• [REQUISITOS DO PROBLEMA]: Prossiga com o texto sobre Silvio Santos e o SBT a partir da última frase apresentada.

• [TRECHO FORNECIDO]:
◆ ◆ ◆ ◆

Silvio Santos, legado e um monte de reflexões atrasadas

Acho que não existe uma pessoa nesse Brasil que não tenha ficado impactada pela morte do Silvio. Silvio Santos era o self-made man que nos fazia companhia na TV há mais de 50 anos. O homem do baú, da Telesena, do aviãozinho, das imitações, dos bordões inesquecíveis. O maior comunicador do nosso país. Um personagem absolutamente folclórico sem qualquer comparação na história mundial que, como apresentador e dono do SBT, fez parte também da nossa história, mesmo sem nos conhecer.

Silvio Santos era tão grande que sempre tive certeza que o dia que se fosse seria um evento de parar o país. Nos perguntamos o que seria do SBT sem ele, afinal, ao contrário de outras emissoras, o SBT era Silvio Santos. Não só porque ele era o rosto da emissora, protagonizando diversos programas e formatos, mas porque boa parte do sucesso da grade era oriundo de atrações desenhadas e escolhidas a dedo pelo homem do baú, inclusive colecionando histórias inusitadas de filmes que anunciavam sem a menor vergonha que só iam começar depois da novela da concorrência, ou porque, com frequência, trocava a programação a seu bel prazer. Para contar só a última das traquinagens de Silvio, esse ano, o homem ligou para o SBT e ordenou que exibissem o desfile da Tradição, feito em sua homenagem, há mais de 20 anos. Detalhe: o SBT não tinha os direitos para a exibição. E o vídeo exibido foi baixado do Youtube mesmo. Coisas que só se veem no SBT!

◆ ◆ ◆ ◆

• [CONJUNTO DE ITENS]:
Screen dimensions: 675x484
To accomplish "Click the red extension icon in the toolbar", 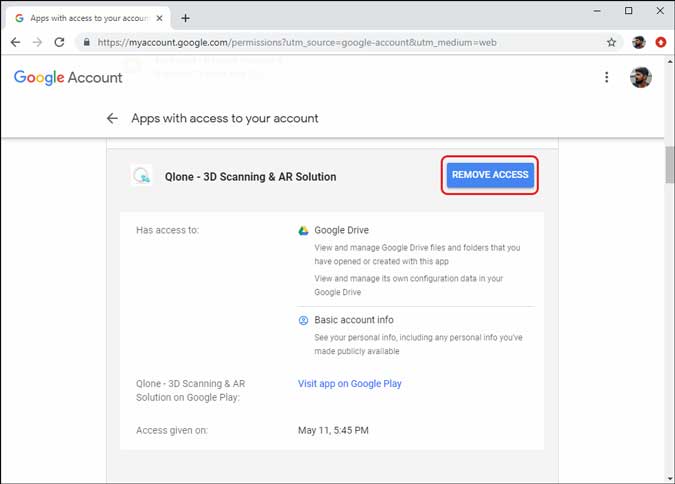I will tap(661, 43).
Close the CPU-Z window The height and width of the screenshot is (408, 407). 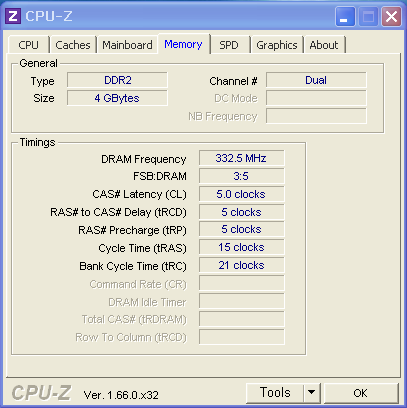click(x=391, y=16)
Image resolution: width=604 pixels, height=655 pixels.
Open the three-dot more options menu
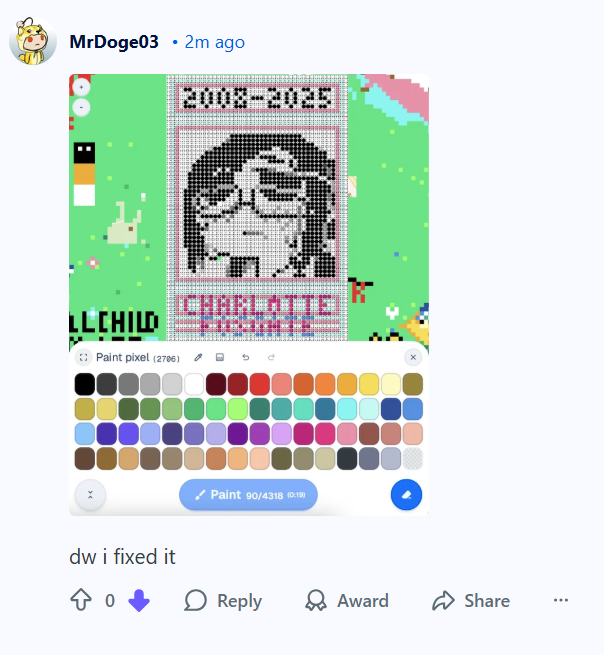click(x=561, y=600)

◆ ◆ ◆ ◆

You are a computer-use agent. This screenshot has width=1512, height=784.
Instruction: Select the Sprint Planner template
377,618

◆ ◆ ◆ ◆

• [RESPOSTA À TAREFA]:
Já com mais de 90 anos, o velho, totalmente sem filtro, enfrentou o cancelamento das redes, e muita gente se pegou desejando que Silvio saísse do ar, a fim de preservar sua imagem. A impressão que dava era que Silvio tinha vivido tempo suficiente para se tornar vilão de sua própria história. Há pouco mais de 2 anos, finalmente saiu do ar. E durante os últimos tempos, acompanhamos a passagem de bastão nos palcos e nos negócios para suas herdeiras.

No final das contas, de certa forma, nos acostumamos com a sua ausência e com a ideia de que seu fim já estava próximo. Sentimos até um certo alívio de perceber que o SBT perpetuaria, mesmo que nunca mais fosse o mesmo.

E mesmo assim, sua partida não deixou de mexer com a gente. Não deixou de mexer comigo. E de uma maneira muito específica. Que eu nunca tinha parado pra prever. Porque, para além do homem dos negócios, do microfone da lapela, do dono do SBT, quem tinha partido era um senhor alegre, discreto, humilde, expansivo, teimoso, cheio de manias e que amava muito sua família. Um homem que lembrava muito o meu próprio avô. E cuja principal herança não ia ser disputada, nem repartida, num testamento. Pois o que ele tinha deixado de mais precioso era sua alegria de viver, o espírito trabalhador e o respeito pelas pessoas.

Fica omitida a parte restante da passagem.